Письменное задание —
Напишите продолжение текста об убийствах офицеров Балтийского флота в 1917 году, начав сразу после его последнего предложения.

Мичман А.А.Завьялов в своих «Воспоминаниях 1910–1917 г.г.» по поводу «списков» пишет следующее:

«По моем возвращении в Гельсингфорс мне неоднократно приходилось слышать про существование каких-то списков специалистов подлежащих уничтожению. Я серьезно к таким разговорам не относился, т. к. считал, что своя команда своих специалистов уничтожать не будет, а на берегу специалисты ничем от других офицеров не отличаются. Но я считаю весьма вероятным, что какая-то группа финляндских активистов приняла участие в убийствах офицеров, проведя это с большой осторожностью. Было убито несколько морских и сухопутных офицеров при совершенно непонятных обстоятельствах. Некоторые из убитых были уважаемы и даже любимы своими подчиненными».

В эти страшные, опасные и трудные для офицеров времена, они, офицеры, находились фактически вне закона; кто угодно мог безнаказанно убить офицера. Думая об этом, переживая это, обсуждая произошедшие трагические события, в своем офицерском, товарищеском кругу: с командиром, с мичманом Ворониным, с инженер-механиком Гуляевым, с офицерами других кораблей, Бруно Садовинский приходил к мысли, которая позже стала его твердым убеждением: эксцессы не явились результатом взрыва со стороны матросских масс против командного состава, оказывавшего, якобы сопротивление революции. Эти эксцессы не были и следствием озлобленности масс, вызванными слишком строгой дисциплиной и несправедливостями со стороны командного состава, своего рода местью. На флоте, конечно, существовала дисциплина, но она была значительно легче, чем в армии, и сам командный состав флота был в своем отношении к матросам весьма либеральным. Кроме того, понимал Б.Садовинский, большинство убитых офицеров «мордобойцами» не были, и убиты они были не своей командой. Среди них было много начальников, весьма популярных среди своих подчиненных. И еще, убийцам не удалось перебить все офицерство, по обстоятельствам от них не зависящим, в большинстве случаев — вследствие сопротивления оказанного им со стороны непосредственных подчиненных, убиваемых ими офицеров. Анализируя события произошедшего на Балтийском флоте переворота, мичман А.А.Завьялов в своих «Воспоминаниях 1910–1917 г.г.» писал следующее: «Я не был в Гельсингфорсе во время переворота в ночь на 4 марта (1917), но мне представляется, что начальство, как штаба командующего, так и других штабов, признавая революцию, не представляло себе, как и в чем должен быть

организован переход к новому режиму. И этим оно поставило младший командный состав в безвыходное положение. В результате случился бунт, который вполне можно было избежать вообще, или подавить, т. к. большинство матросов все-таки оставалось верным долгу и только в пьяном виде некоторые решались помогать бунтовщикам».

Исходные данные —
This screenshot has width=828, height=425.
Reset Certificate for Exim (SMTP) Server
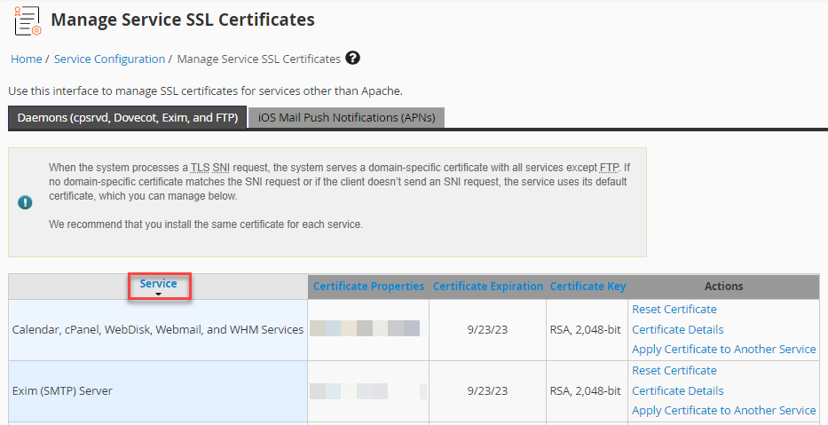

Ответ на задание —
Далее Завьялов пишет: «Убийство командующего флотом представляется мне несколько загадочным, так как оно было явно организовано… Очень странно, что штаб командующего не принял никаких предохранительных мер».

Таким образом, эти убийства не были случайными явлениями, — приходил к пониманию всего случившегося мичман Садовинский. — Это была кем-то хорошо организованная, оплаченная, преднамеренная диверсия по уничтожению офицеров, с целью нарушить боеспособность Балтийского флота, потому что именно офицерский состав был той силой, которой держался русский флот во время этой войны.

Все это было продолжением войны, — понимал он, — только другими методами. Но кем это было организовано? — Бруно вспомнил свои недавние рассуждения о роли Англии, в случае победы России в этой войне. Многое из того, о чем он тогда думал, получило в последующем свое документальное подтверждение.

Об английском следе в истории февральской революции, в книге

«Гибель Императорской России», изданной в 1923 году генерал П.Г.Курлов — исполнявший обязанности товарища (заместителя) министра внутренних дел России в 1916 —начале 1917 года, пишет: «Опасность общего положения усиливалась тем, что розыскные органы ежедневно (курсив мой. — А.Л.) отмечали сношения лидера кадетской партии Милюкова с английским посольством». После этих слов П.Г.Курлов делает ссылку: «К счастью документы, относящиеся до этого вопроса, сохранены моими подчиненными от революционеров, и я надеюсь, что буду иметь возможность опубликовать их при втором издании этой книги».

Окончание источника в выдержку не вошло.